Procter & Gamble chief brand officer Marc Pritchard revealed this morning at the ANA Masters of Marketing Conference what the Cannes Lions’ CMO Growth Council will do to help brands find new ways to drive growth.
The council, which was announced in April and is made up of 25 marketing chiefs across all categories, developed five tenets they say will help marketers end stagnant sales. During his opening remarks at the conference, Pritchard explained how marketers spend billions on advertising, yet have seen disappointing growth or worse—half of all brands have experienced declining sales.
The five key areas to driving growth include data and technology, talent and capability, customer centricity, brand experience and innovation, and society and sustainability, according to the council. A handful of CMOs from the council will team up to create strategies to fulfill each category.
Joining Pritchard onstage, Deloitte Digital CMO Alicia Hatch discussed actionable ways brands can drive growth with data and technology.

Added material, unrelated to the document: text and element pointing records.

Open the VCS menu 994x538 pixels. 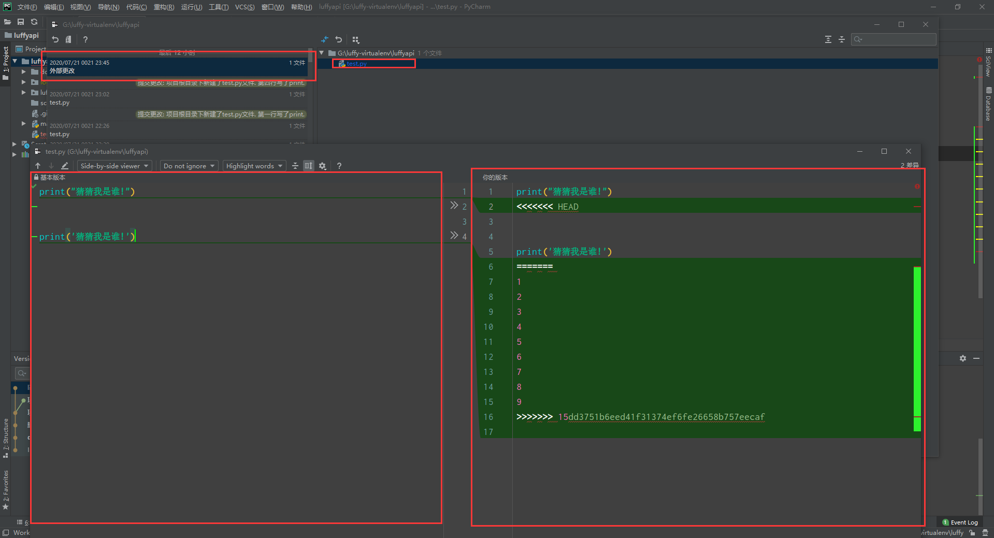coord(244,7)
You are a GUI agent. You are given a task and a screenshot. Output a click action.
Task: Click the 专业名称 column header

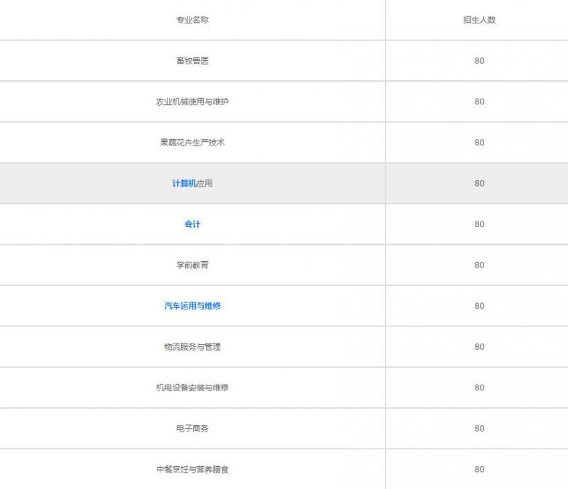pos(192,20)
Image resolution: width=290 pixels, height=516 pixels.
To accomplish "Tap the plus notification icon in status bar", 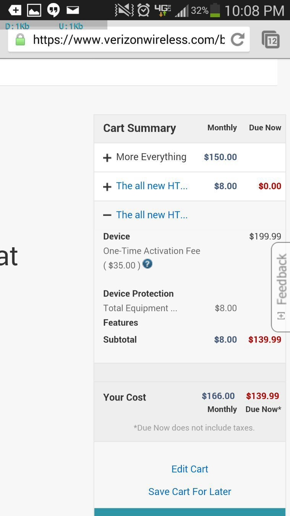I will (x=15, y=10).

“We needed to humanize data. We had a lot of data, but it wasn’t actionable or very helpful,” Hatch said, explaining that Deloitte has explored how natural language processing can help marketers understand the emotions consumers experience when viewing an ad or how neuroinsights can help them dig into the subconscious reasons a consumer watched a video for nine seconds instead of six.

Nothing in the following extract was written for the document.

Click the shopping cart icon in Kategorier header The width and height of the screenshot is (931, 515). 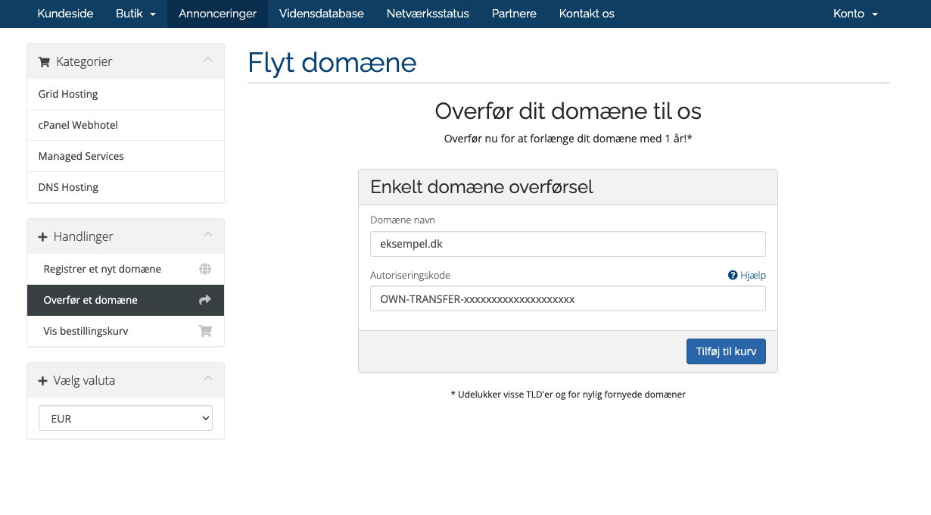44,61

As part of the CMO Growth Council’s initiative to reeducate marketers on the changing landscape, Hatch announced the creation of ANA Marketing University. Earlier this week, 200 CMOs met to begin mapping out best practices for brand marketers. Out of those sessions came the five keys that Pritchard explained during his panel but also the beginning of a curriculum for ANA Marketing University.

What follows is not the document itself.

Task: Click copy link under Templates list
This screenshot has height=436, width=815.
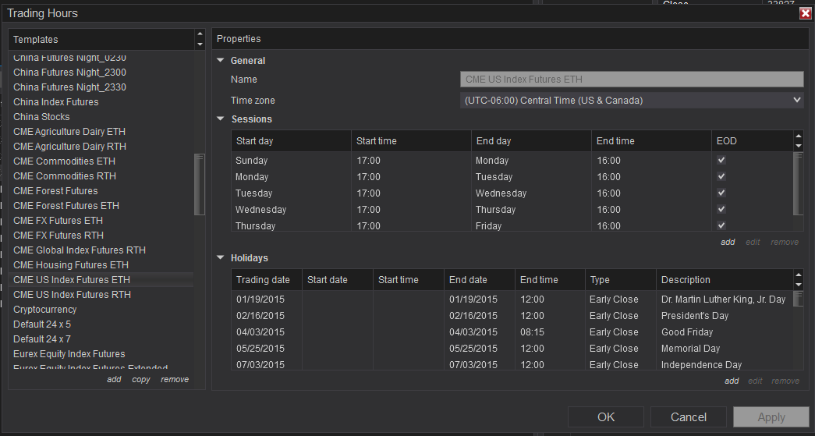Action: [x=141, y=380]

The goal is to bring more CMOs into the fold to build and refine the curriculum, then partner with professors and universities to create the courses. The program will be available to marketers both online and offline through in-person classes and online training programs.
During the panel, American Express CMO Elizabeth Rutledge addressed how companies need to improve the employee experience. “We spend so much time thinking about the end-t0-end customer experience but not enough thinking about the end-to-end employee experience,” Rutledge said.
She also emphasized the necessity for transparency and giving employees access to resources and the knowledge to do their jobs and do them well. She said data and technology are causing industries to evolve quickly, and brands need to ensure their workers are equipped with the skills to adapt.
Jill Estorino, svp of marketing strategy for Walt Disney Parks and Resorts, explained why brands need to innovate, providing an example of how Disney’s app for its theme parks allows guests to plan ahead with Fast Passes for rides or cut waiting times in the park by ordering food via the app.
“It’s a legacy brand, and we need to keep innovating,” Estorino said. “We have to understand cultural forces as well as the consumer. Plans should begin with the consumer of the future in mind.”
Pritchard provided an argument for the fifth key to growth: society and sustainability. He said half of consumers take a more positive view of a company that takes a stand on an issue. As part of P&G’s #SeeHer campaign, he cited data that found ads featuring women in gender equal roles perform significantly better, translating to 26 percent higher sales growth.
Pritchard also revealed the impact of creating gender and racial equality in the economy, saying $28 trillion would be added to the global economy if gender equality was achieved and in the U.S. and that the economy would receive a $2 trillion boost if racial equality was achieved.
Pritchard implored marketers to join the #SeeHer movement to end bias in advertising. He recommended marketers connect with Free The Bid, a movement by director Alma Har’el, which increases the number of women who direct ads. He said there’s no excuse anymore for not including women in pitches. The Free the Bid database now includes over a 1,000 female directors across the globe, a number he expects to double in the next year.